- **What needs to be done**
Using the records that follow, copy every line containing the word "computer".

[Records from a data source]

■ ■ ■ ■

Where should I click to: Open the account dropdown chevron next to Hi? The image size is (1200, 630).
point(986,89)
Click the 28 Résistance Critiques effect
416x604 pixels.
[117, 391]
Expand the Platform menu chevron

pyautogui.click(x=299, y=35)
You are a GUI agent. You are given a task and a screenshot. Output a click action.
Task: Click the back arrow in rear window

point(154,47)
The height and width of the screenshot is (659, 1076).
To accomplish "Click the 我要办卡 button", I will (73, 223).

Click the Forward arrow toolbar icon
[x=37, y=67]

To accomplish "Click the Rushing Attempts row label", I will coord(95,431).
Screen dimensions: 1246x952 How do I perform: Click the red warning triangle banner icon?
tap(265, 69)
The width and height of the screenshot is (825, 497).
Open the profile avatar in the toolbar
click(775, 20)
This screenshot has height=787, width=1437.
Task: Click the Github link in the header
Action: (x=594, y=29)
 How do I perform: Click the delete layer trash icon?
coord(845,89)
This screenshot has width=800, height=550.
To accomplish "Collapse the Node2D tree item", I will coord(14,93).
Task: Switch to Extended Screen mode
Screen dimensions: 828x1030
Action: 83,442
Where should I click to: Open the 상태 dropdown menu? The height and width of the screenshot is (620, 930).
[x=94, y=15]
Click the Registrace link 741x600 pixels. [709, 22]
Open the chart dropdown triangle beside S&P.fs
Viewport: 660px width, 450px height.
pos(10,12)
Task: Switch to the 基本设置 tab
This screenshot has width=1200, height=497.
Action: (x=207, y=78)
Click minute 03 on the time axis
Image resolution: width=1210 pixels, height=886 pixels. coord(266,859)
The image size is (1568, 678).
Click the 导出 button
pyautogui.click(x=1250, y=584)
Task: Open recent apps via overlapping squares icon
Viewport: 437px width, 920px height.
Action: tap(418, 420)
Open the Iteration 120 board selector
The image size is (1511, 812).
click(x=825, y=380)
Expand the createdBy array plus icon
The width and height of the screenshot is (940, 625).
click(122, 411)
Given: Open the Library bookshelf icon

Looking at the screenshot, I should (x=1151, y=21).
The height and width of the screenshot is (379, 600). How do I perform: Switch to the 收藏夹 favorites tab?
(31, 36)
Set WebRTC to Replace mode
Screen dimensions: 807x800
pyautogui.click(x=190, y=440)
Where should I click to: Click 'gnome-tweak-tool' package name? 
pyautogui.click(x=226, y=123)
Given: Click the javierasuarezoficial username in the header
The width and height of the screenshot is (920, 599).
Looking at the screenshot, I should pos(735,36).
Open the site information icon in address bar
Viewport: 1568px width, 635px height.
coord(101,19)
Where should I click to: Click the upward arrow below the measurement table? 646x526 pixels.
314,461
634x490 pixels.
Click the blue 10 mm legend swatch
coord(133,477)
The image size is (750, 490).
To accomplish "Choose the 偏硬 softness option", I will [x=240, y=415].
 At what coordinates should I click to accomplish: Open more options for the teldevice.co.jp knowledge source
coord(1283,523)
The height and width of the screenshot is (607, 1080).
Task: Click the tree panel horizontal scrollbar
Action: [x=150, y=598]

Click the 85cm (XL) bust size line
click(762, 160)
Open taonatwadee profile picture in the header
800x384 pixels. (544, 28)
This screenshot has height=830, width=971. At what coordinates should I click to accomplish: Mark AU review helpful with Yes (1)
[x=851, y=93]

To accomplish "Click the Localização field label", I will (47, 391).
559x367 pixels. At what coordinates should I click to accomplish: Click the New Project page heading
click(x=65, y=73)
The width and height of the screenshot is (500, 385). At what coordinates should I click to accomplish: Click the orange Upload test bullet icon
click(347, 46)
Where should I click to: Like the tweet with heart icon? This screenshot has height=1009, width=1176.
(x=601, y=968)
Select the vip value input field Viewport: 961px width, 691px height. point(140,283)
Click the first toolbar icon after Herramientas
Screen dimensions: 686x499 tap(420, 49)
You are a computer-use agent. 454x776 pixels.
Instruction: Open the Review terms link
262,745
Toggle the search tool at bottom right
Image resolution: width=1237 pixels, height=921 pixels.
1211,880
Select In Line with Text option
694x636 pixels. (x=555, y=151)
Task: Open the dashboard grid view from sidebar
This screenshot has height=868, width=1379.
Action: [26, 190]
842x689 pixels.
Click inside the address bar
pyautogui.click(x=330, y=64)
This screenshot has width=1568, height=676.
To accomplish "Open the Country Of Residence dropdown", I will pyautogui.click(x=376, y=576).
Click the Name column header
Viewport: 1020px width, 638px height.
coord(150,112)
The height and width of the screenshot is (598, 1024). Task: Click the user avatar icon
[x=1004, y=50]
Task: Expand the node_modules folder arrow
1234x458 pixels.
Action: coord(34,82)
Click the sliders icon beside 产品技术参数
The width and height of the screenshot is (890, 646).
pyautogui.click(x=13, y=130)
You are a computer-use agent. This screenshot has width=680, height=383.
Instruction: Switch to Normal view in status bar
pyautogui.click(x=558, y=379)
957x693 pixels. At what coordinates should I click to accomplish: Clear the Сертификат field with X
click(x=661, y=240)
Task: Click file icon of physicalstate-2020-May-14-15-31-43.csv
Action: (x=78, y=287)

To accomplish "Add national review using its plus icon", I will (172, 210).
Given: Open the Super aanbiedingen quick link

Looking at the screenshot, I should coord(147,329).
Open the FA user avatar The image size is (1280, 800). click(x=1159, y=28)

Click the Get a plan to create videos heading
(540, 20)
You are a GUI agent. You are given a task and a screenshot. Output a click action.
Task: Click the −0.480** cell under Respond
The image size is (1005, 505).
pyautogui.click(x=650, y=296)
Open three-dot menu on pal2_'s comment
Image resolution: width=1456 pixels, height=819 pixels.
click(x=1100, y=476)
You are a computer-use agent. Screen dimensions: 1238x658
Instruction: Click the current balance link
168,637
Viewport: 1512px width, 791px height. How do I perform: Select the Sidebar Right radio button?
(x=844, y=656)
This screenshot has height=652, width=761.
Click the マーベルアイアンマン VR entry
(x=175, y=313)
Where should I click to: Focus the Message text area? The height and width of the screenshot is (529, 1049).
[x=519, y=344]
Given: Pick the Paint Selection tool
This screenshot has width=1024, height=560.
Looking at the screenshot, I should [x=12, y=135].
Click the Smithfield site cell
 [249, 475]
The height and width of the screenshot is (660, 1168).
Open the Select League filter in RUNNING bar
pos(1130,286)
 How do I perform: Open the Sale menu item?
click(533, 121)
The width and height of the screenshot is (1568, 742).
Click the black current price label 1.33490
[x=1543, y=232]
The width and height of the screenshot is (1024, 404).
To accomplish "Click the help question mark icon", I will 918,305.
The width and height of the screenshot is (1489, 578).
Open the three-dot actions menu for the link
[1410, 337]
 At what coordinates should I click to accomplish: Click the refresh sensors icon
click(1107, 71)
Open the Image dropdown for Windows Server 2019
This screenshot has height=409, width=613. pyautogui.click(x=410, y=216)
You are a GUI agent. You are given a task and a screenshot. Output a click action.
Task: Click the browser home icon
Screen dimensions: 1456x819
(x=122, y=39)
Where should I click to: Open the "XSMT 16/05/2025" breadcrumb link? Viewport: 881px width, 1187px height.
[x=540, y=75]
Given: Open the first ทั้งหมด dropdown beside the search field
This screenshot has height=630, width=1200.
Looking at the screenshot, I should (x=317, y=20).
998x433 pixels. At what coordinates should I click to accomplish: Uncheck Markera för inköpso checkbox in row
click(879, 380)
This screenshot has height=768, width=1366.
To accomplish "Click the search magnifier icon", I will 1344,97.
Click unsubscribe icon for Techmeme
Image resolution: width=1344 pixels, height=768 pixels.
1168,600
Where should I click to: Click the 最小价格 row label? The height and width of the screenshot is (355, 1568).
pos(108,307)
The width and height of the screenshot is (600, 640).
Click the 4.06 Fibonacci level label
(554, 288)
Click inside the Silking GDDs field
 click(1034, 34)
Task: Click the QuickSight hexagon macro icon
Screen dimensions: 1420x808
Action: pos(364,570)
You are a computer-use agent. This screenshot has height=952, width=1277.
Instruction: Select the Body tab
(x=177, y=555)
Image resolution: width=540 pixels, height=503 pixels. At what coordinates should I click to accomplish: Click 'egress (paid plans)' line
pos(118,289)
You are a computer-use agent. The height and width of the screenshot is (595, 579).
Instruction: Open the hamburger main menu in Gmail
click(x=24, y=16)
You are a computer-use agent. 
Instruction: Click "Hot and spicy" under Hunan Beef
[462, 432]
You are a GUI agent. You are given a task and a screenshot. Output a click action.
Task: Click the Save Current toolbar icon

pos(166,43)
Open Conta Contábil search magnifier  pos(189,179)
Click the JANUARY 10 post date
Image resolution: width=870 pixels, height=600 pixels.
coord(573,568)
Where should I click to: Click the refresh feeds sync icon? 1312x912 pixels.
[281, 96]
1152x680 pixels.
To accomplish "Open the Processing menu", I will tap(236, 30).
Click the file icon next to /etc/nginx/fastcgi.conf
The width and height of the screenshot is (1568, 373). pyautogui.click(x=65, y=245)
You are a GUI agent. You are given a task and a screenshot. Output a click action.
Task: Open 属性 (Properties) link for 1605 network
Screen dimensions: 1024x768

■ ■ ■ ■

- **Completed task**
You are a computer-use agent. 454x776 pixels.
You are a computer-use agent. This screenshot has width=680, height=383.
You are a computer-use agent. Screen dimensions: 1238x658
You are a computer-use agent. This screenshot has height=952, width=1277.
You are a computer-use agent. The height and width of the screenshot is (595, 579).
You are a computer-use agent. 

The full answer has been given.